THE STATE OF TEXAS, APPELLEE
On Appeal from the 31st District Court
Gray County, Texas
Trial Court No. 9323, Honorable Steven Ray Emmert, Presiding
October 29, 2015
MEMORANDUM OPINION
Before QUINN, C.J., and CAMPBELL and HANCOCK, JJ.
Appellant Joshua Keith Rigo appeals his conviction for murder and resulting
ninety-year prison sentence and $10,000 fine.1 Through two issues he asserts the trial
court abused its discretion and reversibly erred by denying his Sixth Amendment right to
confront an adverse witness and by overruling his objection to the qualification of a
witness he asserts rendered an expert opinion. Finding error was not preserved, and
1
TEX. PENAL CODE ANN. § 19.02(b)(1) (West 2011).

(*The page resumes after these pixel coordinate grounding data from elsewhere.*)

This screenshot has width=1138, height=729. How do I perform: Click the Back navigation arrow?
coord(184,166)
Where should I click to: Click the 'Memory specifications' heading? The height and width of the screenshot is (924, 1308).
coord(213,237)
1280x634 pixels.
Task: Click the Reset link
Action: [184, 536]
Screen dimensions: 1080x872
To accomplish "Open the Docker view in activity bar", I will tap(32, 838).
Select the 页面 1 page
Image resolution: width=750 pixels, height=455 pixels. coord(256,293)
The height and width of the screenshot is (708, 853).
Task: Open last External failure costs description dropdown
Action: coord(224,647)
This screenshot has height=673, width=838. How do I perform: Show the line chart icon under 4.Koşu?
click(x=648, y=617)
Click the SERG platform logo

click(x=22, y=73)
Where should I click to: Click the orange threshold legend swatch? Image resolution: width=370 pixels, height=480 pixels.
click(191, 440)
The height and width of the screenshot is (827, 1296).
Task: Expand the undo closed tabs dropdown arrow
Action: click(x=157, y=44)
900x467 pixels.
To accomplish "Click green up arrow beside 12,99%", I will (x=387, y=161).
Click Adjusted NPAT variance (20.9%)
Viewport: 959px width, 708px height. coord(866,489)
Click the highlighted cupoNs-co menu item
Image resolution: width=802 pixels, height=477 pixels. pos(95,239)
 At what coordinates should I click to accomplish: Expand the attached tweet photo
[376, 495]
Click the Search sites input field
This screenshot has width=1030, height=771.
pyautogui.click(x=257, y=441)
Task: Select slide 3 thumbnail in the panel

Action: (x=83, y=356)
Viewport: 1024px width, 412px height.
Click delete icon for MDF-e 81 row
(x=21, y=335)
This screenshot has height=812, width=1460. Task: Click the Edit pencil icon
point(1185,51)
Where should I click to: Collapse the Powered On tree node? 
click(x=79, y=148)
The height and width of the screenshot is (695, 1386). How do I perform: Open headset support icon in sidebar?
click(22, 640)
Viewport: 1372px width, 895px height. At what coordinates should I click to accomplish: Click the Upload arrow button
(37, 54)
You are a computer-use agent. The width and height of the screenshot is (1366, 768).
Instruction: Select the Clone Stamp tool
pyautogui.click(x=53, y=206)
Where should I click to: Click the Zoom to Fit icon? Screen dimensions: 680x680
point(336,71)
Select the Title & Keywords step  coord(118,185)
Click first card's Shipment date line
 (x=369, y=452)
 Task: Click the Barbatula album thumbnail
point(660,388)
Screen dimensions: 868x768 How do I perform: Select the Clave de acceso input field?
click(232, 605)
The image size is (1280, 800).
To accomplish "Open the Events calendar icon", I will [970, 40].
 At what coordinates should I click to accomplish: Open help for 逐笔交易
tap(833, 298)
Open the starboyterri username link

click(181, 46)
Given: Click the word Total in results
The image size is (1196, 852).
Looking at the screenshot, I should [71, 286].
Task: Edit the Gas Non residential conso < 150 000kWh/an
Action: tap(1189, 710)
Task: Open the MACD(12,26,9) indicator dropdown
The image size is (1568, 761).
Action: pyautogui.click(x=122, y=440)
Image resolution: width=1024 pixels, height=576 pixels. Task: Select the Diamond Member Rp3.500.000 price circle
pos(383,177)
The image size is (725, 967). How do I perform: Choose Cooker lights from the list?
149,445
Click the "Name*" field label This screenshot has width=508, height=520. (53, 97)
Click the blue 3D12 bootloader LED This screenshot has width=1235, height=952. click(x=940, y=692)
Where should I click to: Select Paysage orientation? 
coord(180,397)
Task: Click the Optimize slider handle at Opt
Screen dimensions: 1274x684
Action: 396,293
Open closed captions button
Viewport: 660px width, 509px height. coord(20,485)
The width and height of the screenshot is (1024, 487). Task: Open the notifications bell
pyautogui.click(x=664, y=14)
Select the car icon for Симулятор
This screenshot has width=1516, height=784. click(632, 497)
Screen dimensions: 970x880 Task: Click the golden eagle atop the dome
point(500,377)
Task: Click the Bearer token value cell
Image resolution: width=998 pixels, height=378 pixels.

even if the claimed error occurred and had been preserved appellant was not harmed,
we will overrule appellant’s issues and affirm the judgment.
Background
Because appellant does not challenge the sufficiency of the evidence, we will
state only those facts necessary for the disposition of the appeal. During December
2012 appellant lived with his aunt in Pampa, Texas. He departed her home on foot
about 11:00 p.m. on December 31 wearing boots and camouflage pants. Before
leaving, he told his aunt he might not see her again.
Kristi Slatten lived in Lefors, Texas. Although married, evidence indicated she
and appellant were involved in a relationship and were together in the early morning
hours of January 1, 2013. At the time, Slatten’s husband was in Corpus Christi where
he was employed. She and her husband spoke briefly by telephone shortly after
midnight on January 1. A photograph on Slatten’s Blackberry cellphone depicted
appellant, shirtless, standing in Slatten’s living room wearing a white baseball cap,
camouflage pants, and cowboy boots. Testimony showed the image was saved to
Slatten’s Blackberry at an unspecified time on January 1, 2013. The image was
transmitted from the Blackberry to appellant’s cellphone at 1:57 a.m. on January 1.
During the mid-morning hours of January 1, Slatten’s father-in-law found her
lying dead on the living room floor of her home. Her body was positioned face down
with arms underneath. Other than a t-shirt and socks, her body was unclothed.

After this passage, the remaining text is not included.